Tujuan utama transisi energi adalah mencapai pemerataan akses energi bersih, meningkatkan standar efisiensi energi, dan mendistribusikan manfaat ekonomi secara adil. Pemerintah menargetkan pengurangan emisi dari sektor energi sebesar 358 juta ton CO₂ pada tahun 2030. Untuk mencapai target tersebut, pemerintah mendorong pembangunan pembangkit listrik energi terbarukan, pengembangan teknologi, dan peningkatan investasi. Pemerintah juga menargetkan kapasitas terpasang PLTS Atap sebesar 3,6 GW pada tahun 2025.
Indonesia telah menetapkan berbagai kebijakan dan program untuk mendukung transisi energi, termasuk Rencana Umum Energi Nasional (RUEN), Kebijakan Energi Nasional (KEN), dan Peraturan Presiden Nomor 112 Tahun 2022. Alokasi anggaran untuk ketahanan energi pada tahun 2026 mencapai Rp402,4 triliun. Hingga tahun 2023, rasio elektrifikasi Indonesia mencapai 99,79%, dan kapasitas pembangkit listrik EBT mencapai 13.155 MW. Namun, implementasi kebijakan masih menghadapi
Tantangan
Tantangan utama dalam transisi energi adalah kesenjangan distribusi infrastruktur energi terbarukan. Banyak daerah di luar Jawa dan Bali belum terakses oleh pembangkit listrik terbarukan. Studi CELIOS menunjukkan bahwa 90% provinsi di Indonesia belum memiliki kesiapan yang memadai untuk transisi energi, dengan 70% berstatus sedang dan 20% berstatus rendah. Kesiapan ini dipengaruhi oleh konsumsi energi per kapita, keterlibatan perempuan, serta tingkat kerentanan iklim dan energi.
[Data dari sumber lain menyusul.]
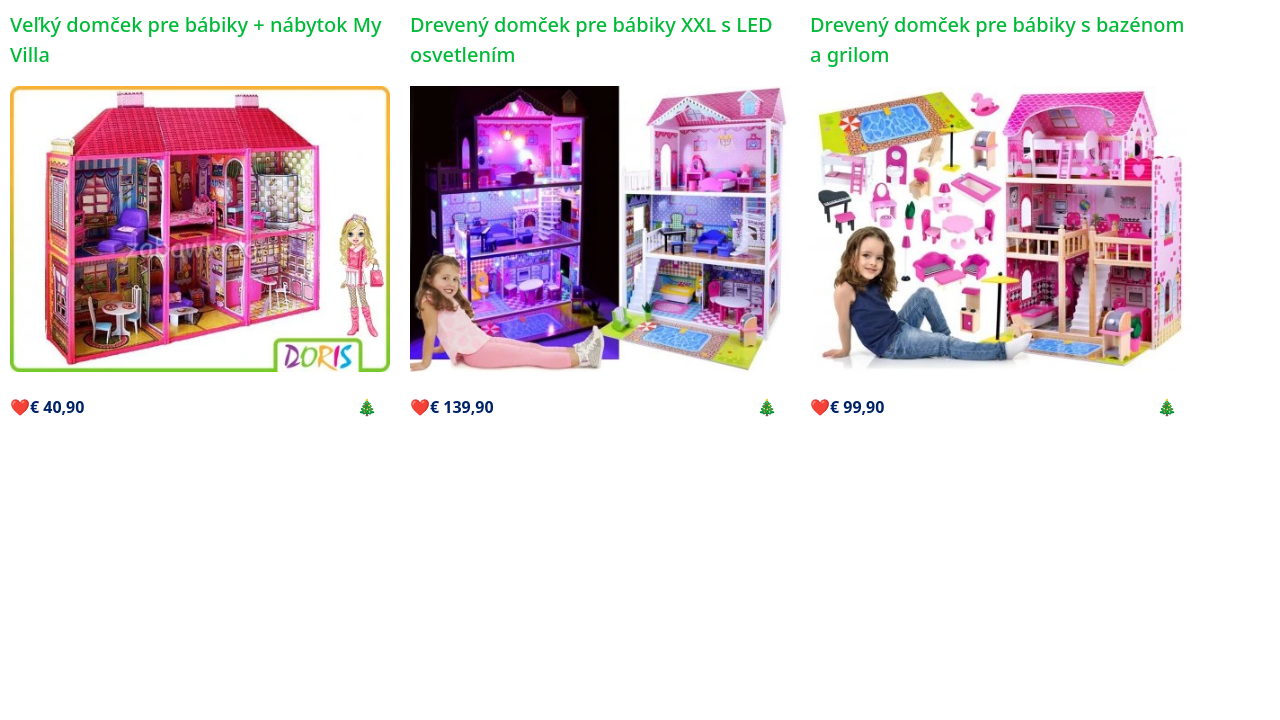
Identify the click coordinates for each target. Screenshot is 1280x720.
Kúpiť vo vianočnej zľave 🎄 (275, 407)
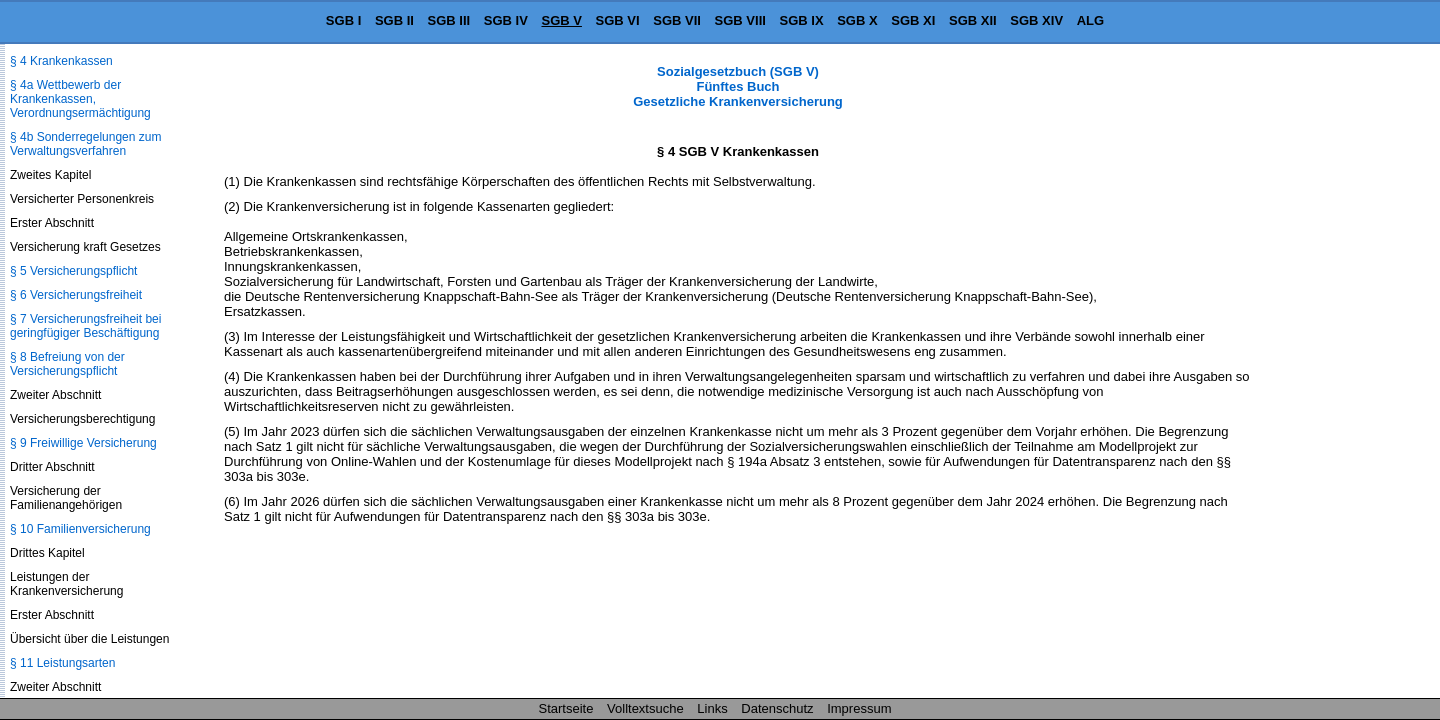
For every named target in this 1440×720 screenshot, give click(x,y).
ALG (1090, 20)
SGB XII (973, 20)
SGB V (561, 20)
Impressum (859, 708)
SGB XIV (1036, 20)
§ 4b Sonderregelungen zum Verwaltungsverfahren (85, 144)
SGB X (857, 20)
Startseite (566, 708)
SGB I (343, 20)
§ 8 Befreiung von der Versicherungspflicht (67, 364)
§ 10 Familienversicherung (80, 529)
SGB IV (506, 20)
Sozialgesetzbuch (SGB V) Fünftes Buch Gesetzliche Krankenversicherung (738, 86)
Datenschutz (777, 708)
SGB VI (618, 20)
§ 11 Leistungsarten (62, 663)
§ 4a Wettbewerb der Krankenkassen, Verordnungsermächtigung (80, 99)
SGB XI (913, 20)
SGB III (449, 20)
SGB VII (677, 20)
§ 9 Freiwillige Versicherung (83, 443)
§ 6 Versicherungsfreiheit (76, 295)
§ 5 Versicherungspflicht (73, 271)
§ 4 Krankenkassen (61, 61)
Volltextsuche (645, 708)
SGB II (394, 20)
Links (712, 708)
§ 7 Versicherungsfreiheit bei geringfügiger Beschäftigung (85, 326)
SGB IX (802, 20)
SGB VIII (740, 20)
Tantangan tata kelola meliputi proses perizinan yang rumit, kurangnya sinkronisasi antar instansi, dan konflik kepentingan antar sektor penyedia tenaga listrik. Perubahan kebijakan yang sering terjadi, terutama terkait subsidi energi fosil, menghambat investasi di sektor energi terbarukan. Akibatnya, target bauran energi terbarukan sebesar 23% pada tahun 2025 sulit tercapai. Pada tahun 2023, bauran EBT baru mencapai 13,21% dari total energi.
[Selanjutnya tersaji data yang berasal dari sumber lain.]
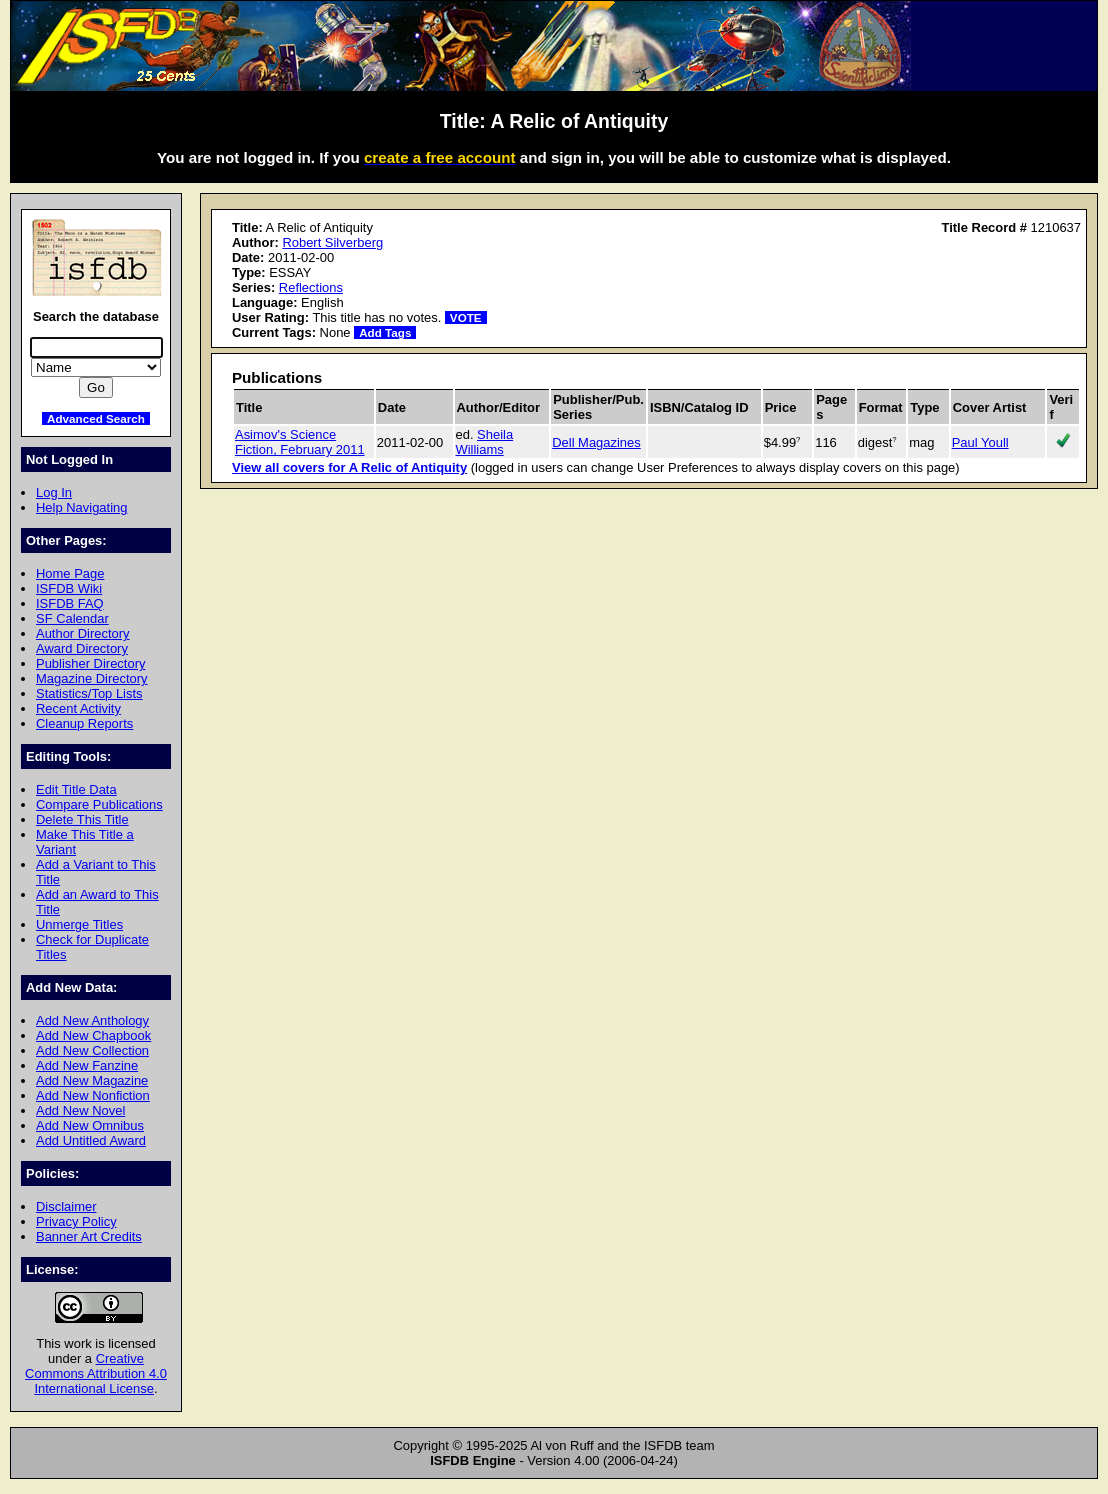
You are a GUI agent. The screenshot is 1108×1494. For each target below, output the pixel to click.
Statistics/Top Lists (89, 693)
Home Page (70, 573)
Tantangan pembiayaan meliputi kebutuhan investasi yang besar untuk pengembangan energi terbarukan dan transmisi. Indonesia membutuhkan sekitar 25-30 miliar USD hingga tahun 2030 untuk transisi energi. Percepatan transisi energi di Indonesia membutuhkan investasi hingga 1 triliun Dollar Amerika Serikat hingga tahun 2060 untuk pembangkit EBT dan transmisi. Pendanaan yang diterima Indonesia pada Financing Plan (Indicative) per 2022 tercatat sebesar 800 juta USD.
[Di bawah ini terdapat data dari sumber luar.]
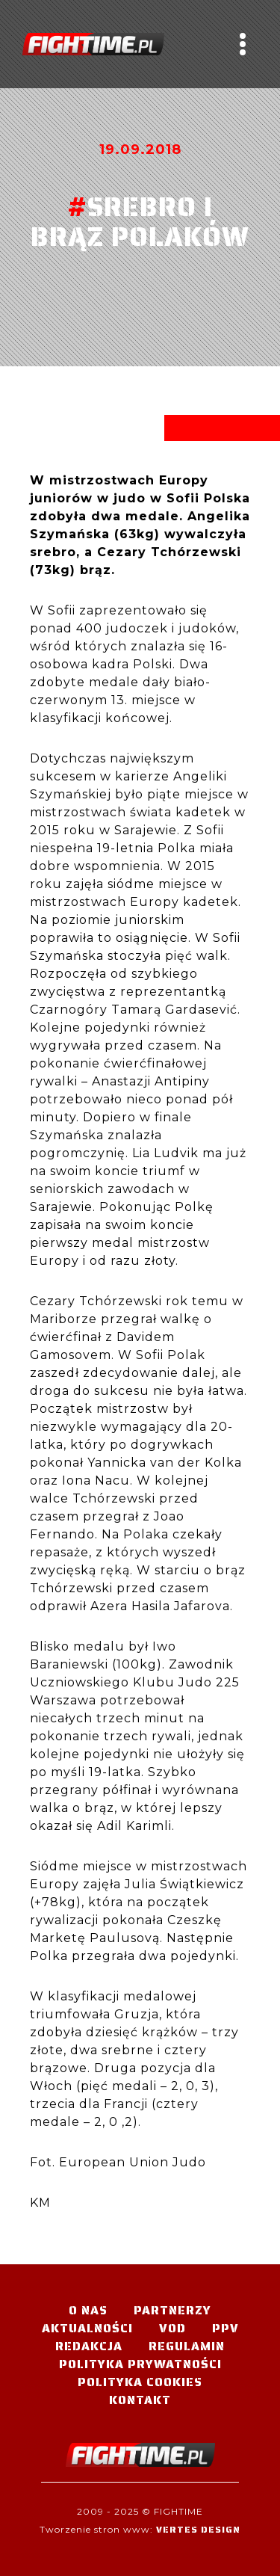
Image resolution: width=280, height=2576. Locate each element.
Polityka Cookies (140, 2382)
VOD (172, 2328)
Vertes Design (198, 2529)
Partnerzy (172, 2310)
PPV (225, 2328)
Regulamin (187, 2346)
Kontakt (140, 2400)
Lapisan tambahan tantangan meliputi relasi pusat-daerah dalam implementasi kebijakan energi, kapasitas birokrasi yang perlu ditingkatkan, dan perubahan pola konsumsi energi. Dewan Energi Nasional (DEN) berencana melakukan penyesuaian terhadap target bauran energi primer di tahun 2025 dari 23% menjadi 17% – 19%. Untuk mencapai target ekonomi 8 persen, pertumbuhan itu harus dibarengi dengan aspek keberlanjutan, salah satunya adalah dengan pemanfaatan energi terbarukan.